While it has needed regular maintenance, it has never stranded me or failed to get me to my destination. It even has its original clutch and rear brakes.
I’m now getting grief from family members who don’t appreciate my Saturn’s longevity. They assume that any vehicle with so many miles must be a heap to be avoided.
How can I bring enlightenment to these nonbelievers? Or am I just too cheap to purchase a new vehicle to make them happy? – Pat
RAY: I'm going with option 2, Pat.
You never expected your 2002 Saturn to last 333,333 miles. And neither did Saturn. To be fair, we do get occasional letters from Saturn owners who have very-high-mileage cars and who sing their economic, if not aesthetic, praises.
I tend to think those rare, high-mileage Saturns have more to do with the owners themselves, who are very conscientious, gentle drivers and would probably make any vehicle they drive last for decades. But that’s a Ph.D. thesis for another day.
If the vast majority of your driving involves short trips and low to modest speeds, there’s no reason you couldn’t keep driving your old Saturn if you want to, Pat.
But I doubt you’re just moseying around town. Why? Because, according to my calculations, you’re driving about 20,000 miles a year. And what you’re missing during all those hours every day you spend in that car are the vastly improved safety features that newer cars now have.
Structural protection is better. There are airbags galore in modern cars – side bags, head bags, knee bags, wind bags. Oh, wait, that’s me.
There’s automatic emergency braking that applies the brakes if you don’t see a hazard and react in time. There’s lane-keeping assistance that nudges you back between the lines if you drift. There’s blind spot monitoring that tells you if someone is pulling up alongside you on either side.
You may be more enlightened, Pat, but you’re less safe than the relatives who are urging you to update your wheels – either out of love or, more likely, embarrassment.
Or maybe it’s the aroma in the car that your relatives can’t stand, Pat.

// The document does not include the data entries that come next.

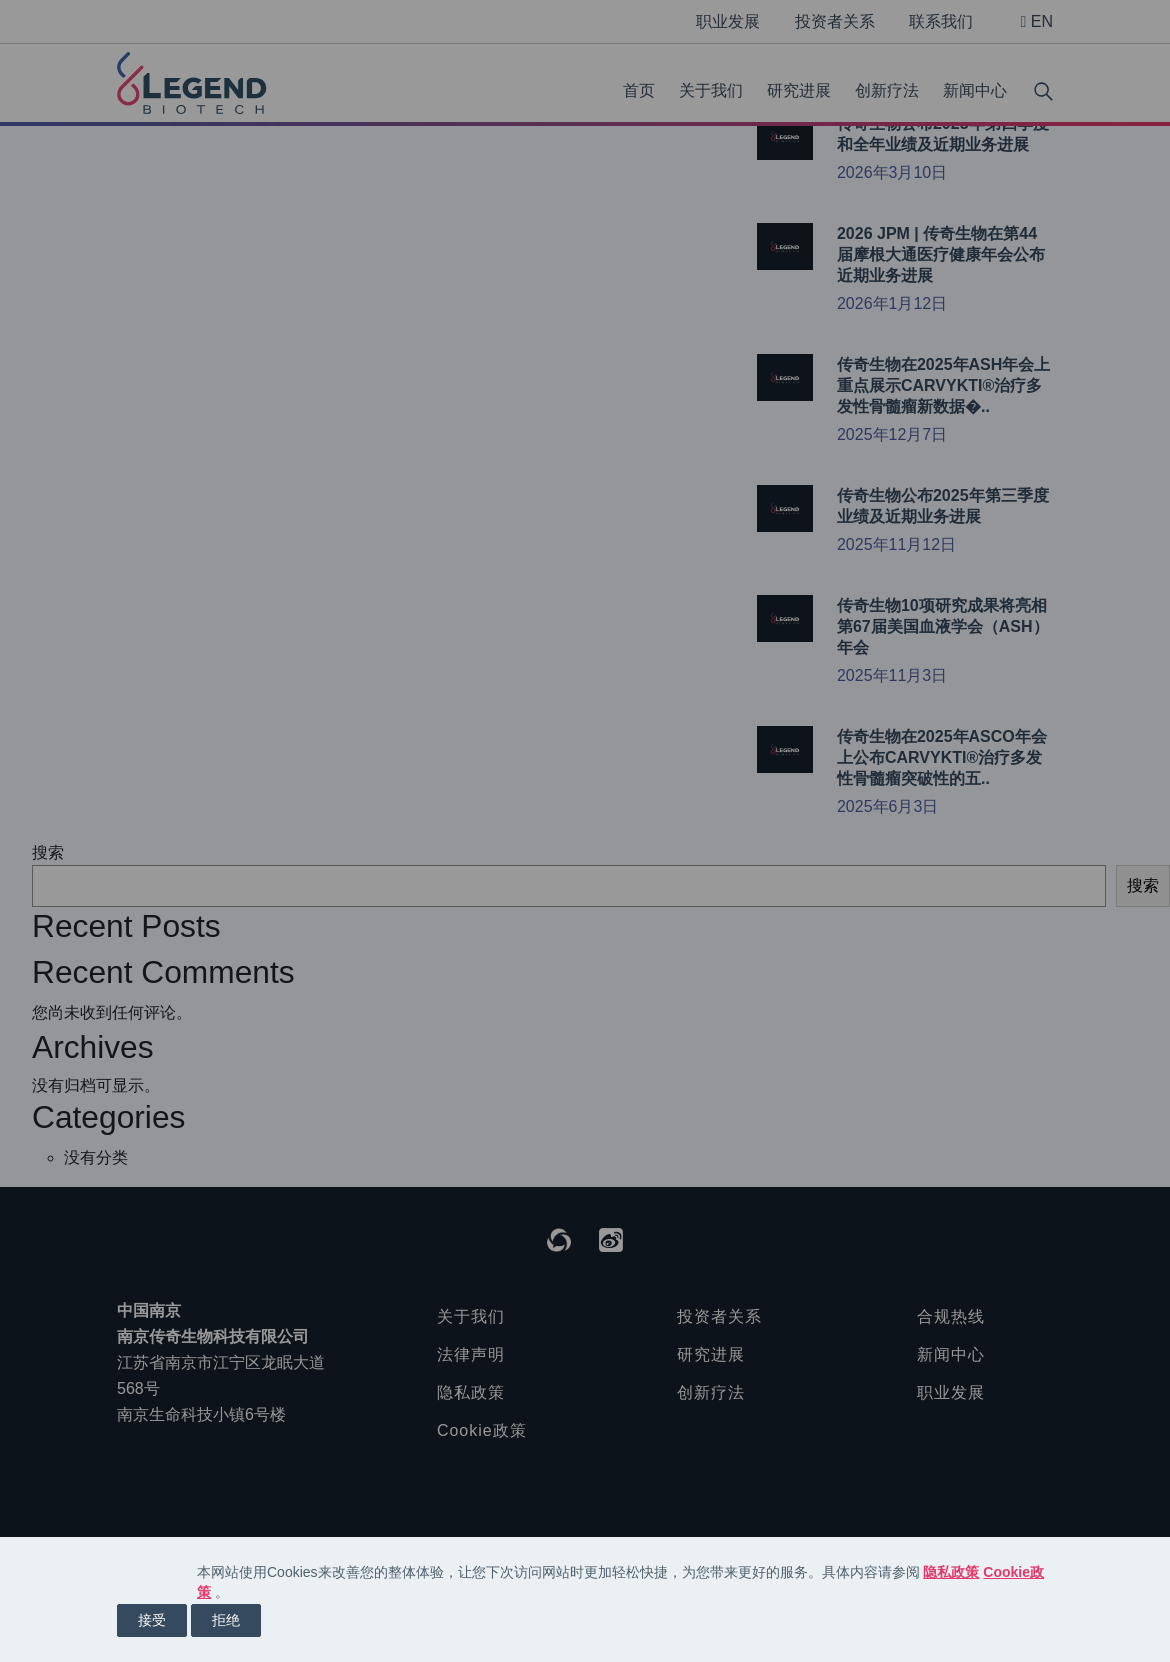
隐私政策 (951, 1572)
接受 (152, 1620)
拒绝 (226, 1620)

You may have become inured to the Saturn’s old car smell sometime during the past 250,000 miles. And we haven’t even mentioned the improvements in pollution controls or fuel economy. Or the seat and steering wheel warmers.

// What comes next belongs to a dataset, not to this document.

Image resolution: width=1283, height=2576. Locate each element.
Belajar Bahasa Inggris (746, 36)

If you do decide to upgrade (and rest assured, you’ve gotten every penny out of your Saturn), be sure to get every available safety feature on your new car.
It’s likely you’ll be writing to us again in 2037 asking if you really need to upgrade your 2020 Kia to a battery-powered hovercraft. And loading up on the latest safety equipment will put off your next rendezvous with obsolescence a little bit longer.